● EXERCISE REQUIREMENTS
Using the records below, locate all lines containing "menu" and return them.

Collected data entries

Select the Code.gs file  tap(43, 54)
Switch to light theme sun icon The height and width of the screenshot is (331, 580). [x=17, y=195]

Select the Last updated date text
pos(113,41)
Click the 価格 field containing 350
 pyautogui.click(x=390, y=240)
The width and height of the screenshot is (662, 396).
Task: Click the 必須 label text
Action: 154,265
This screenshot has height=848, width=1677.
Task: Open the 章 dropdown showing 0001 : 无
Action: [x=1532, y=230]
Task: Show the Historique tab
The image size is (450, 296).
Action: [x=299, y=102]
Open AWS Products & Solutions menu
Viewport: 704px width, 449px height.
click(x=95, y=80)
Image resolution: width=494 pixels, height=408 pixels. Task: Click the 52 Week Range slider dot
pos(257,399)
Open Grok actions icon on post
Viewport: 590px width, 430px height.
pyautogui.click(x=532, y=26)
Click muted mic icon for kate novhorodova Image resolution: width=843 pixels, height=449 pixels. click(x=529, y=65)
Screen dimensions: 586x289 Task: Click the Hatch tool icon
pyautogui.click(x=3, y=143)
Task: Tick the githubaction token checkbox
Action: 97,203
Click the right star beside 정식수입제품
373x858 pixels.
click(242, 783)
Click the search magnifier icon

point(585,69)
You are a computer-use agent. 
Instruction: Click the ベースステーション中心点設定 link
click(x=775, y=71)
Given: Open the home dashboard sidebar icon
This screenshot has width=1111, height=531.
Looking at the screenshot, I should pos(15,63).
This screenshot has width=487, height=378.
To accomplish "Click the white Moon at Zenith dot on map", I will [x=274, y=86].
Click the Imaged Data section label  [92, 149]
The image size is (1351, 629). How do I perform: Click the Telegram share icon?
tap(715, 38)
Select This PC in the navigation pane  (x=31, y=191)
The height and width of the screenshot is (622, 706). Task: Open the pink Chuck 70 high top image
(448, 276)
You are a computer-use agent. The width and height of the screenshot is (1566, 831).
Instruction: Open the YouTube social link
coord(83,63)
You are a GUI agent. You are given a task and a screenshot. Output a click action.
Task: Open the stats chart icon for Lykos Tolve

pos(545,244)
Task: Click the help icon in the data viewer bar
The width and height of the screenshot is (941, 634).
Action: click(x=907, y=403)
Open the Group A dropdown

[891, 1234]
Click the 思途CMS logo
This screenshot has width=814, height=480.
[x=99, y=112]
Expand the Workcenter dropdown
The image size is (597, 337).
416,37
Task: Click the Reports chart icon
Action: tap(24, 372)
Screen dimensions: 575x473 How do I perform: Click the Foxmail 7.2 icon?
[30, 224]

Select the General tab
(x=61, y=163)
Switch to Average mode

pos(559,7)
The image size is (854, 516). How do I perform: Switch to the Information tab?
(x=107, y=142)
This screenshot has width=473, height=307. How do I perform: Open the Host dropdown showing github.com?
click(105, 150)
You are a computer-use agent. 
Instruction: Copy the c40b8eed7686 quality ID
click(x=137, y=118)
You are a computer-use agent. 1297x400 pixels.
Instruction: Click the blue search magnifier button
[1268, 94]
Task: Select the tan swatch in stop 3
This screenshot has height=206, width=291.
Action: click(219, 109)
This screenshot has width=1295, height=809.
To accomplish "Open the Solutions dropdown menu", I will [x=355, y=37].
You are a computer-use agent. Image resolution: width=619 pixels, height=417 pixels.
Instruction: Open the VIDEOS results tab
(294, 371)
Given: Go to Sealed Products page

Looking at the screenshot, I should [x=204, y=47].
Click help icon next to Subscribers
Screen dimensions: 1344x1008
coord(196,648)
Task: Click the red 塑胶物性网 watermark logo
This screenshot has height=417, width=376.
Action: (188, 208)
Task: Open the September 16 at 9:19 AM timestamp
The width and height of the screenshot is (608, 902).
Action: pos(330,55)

● RESPONSE TO THIS EXERCISE
Open AWS Products & Solutions menu
To accomplish "Open the Solutions dropdown menu", I will [x=355, y=37].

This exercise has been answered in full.